Markus Heider: Zunächst mal handelt es sich ja um einen Wert, der ausschließlich über die Vergangenheit Auskunft gibt. Insofern ließe sich das Thema schnell ad acta legen. Als direkte Folge werden die Wachstumsprognosen von Banken und Wirtschaftsinstituten für das Gesamtjahr nach unten korrigiert. Bundesfinanzminister Hans Eichel geht zwar weiterhin von 0,75 Prozent Zuwachs aus. Das erscheint jedoch sehr optimistisch. Der Konsens liegt aktuell bei 0,5 Prozent und könnte auf etwa 0,25 Prozent sinken. Möglicherweise wirkt sich die schlechte Nachricht noch indirekt aus, indem die Stimmung bei den Unternehmen weiter gedrückt wird.

Stock-World: Rechnen Sie mit einer Rezession?

Markus Heider: Im Grunde genommen steckt Deutschland schon fast in einer Rezession. Im vierten Quartal meldete das statistische Bundesamt 0,0 Prozent Wachstum, weiter hinter dem Komma zeigt sich, dass es sich um eine rote Null handelte. Wir sind bei der Deutschen Bank bislang davon ausgegangen, dass erst im laufenden zweiten Quartal der Tiefpunkt der Konjunktur erreicht wird, dachten dabei aber an 0,0 Prozent nach 0,2 Prozent im ersten Quartal. Es liegen bis dato keine aussagekräftigen Indikatoren für das zweite Quartal vor, ein Minus ist aber im Bereich des Möglichen und damit eine "richtige" Rezession.

Stock-World: Wann und wie kommt Deutschland aus der Misere heraus?

Markus Heider: Wir glauben an eine moderate Besserung der konjunkturellen Lage ab dem dritten Quartal. Ausgangspunkt sind die Vereinigten Staaten.

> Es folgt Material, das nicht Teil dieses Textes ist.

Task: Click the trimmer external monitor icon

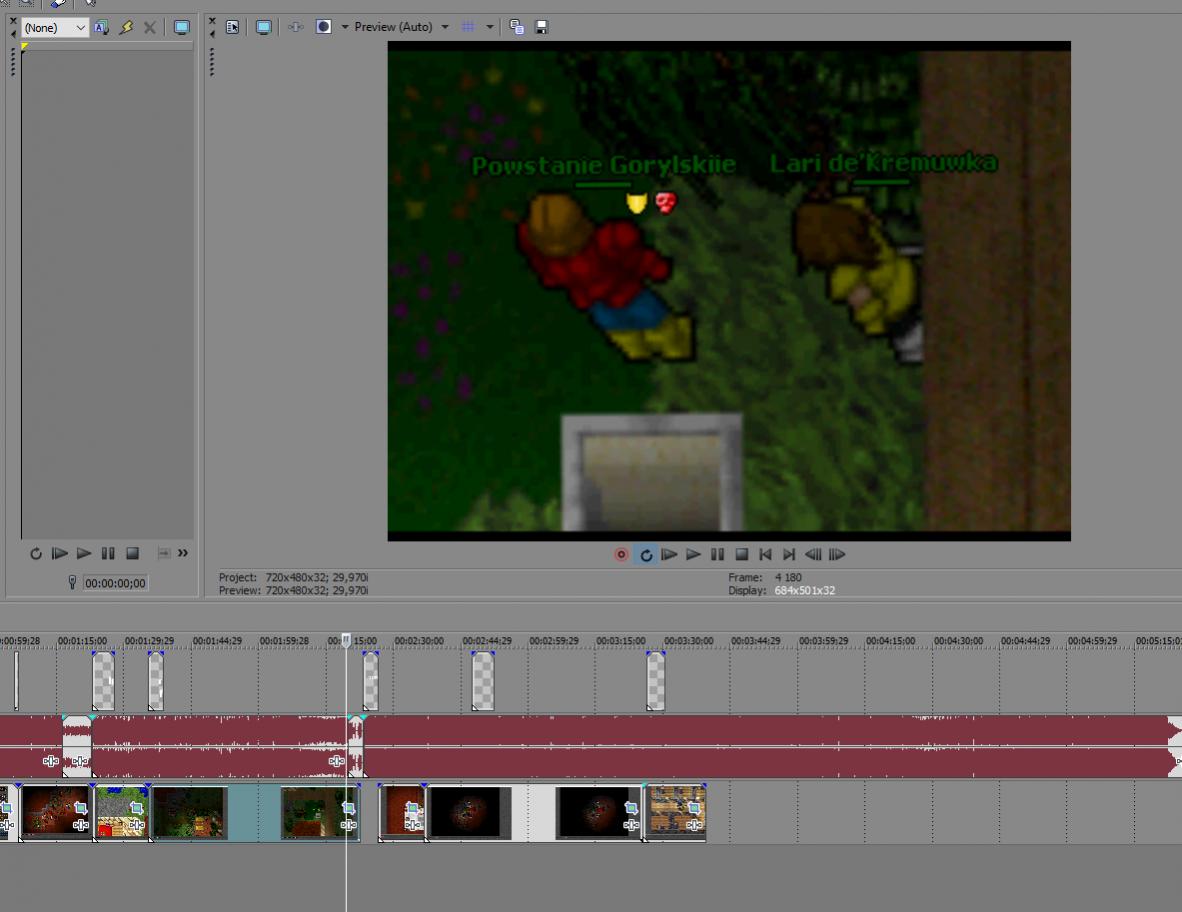Action: (181, 28)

Im Basisszenario der Deutschen Bank gehen wir davon aus, dass sich die US-Wirtschaft ab Q3 vor allem dank stimulierender geld- und fiskalpolitischer Maßnahmen erholen und dem Trendwachstum nähern wird.

Stock-World: Skeptiker sagen, dass die Maßnahmen der amerikanischen Regierung wenig Wirkung zeigen werden. Sie verweisen darauf, dass auch in der Flaute viel konsumiert wurde, das aber nicht viel geholfen hat.

Markus Heider: Wir sehen nicht den Konsum, sondern die Investitionen der Unternehmen als treibende Kraft. Das Konsumniveau ist schon hoch, die aktuellen Daten zum Verbrauchervertrauen deuten dennoch an, dass es noch Spielraum nach oben gibt. Wenn die Nachfrage aber leicht steigt, müssen sich die Unternehmen darauf einstellen und investieren, um genügend anbieten zu können. Als Unternehmen können Sie dann nicht einfach zusehen was passiert. Das Exportwachstum schließlich dürfte durch die derzeitige Dollar-Schwäche stimuliert werden.

Stock-World: Auf Kosten der europäischen Wirtschaft?

Markus Heider: Die Gefahren des starken Euros für die Exportwirtschaft werden dramatisiert. Der Kurs steht nach wie vor unter dem Startkurs von 1999. Mitte der 90er Jahre mussten die deutschen Konzerne mit einem viel weicheren Dollar zu Rande kommen. Von größerer Bedeutung für die hiesigen Unternehmen ist das Klima in der Weltwirtschaft. Bessert sich das, profitieren auch die Europäer.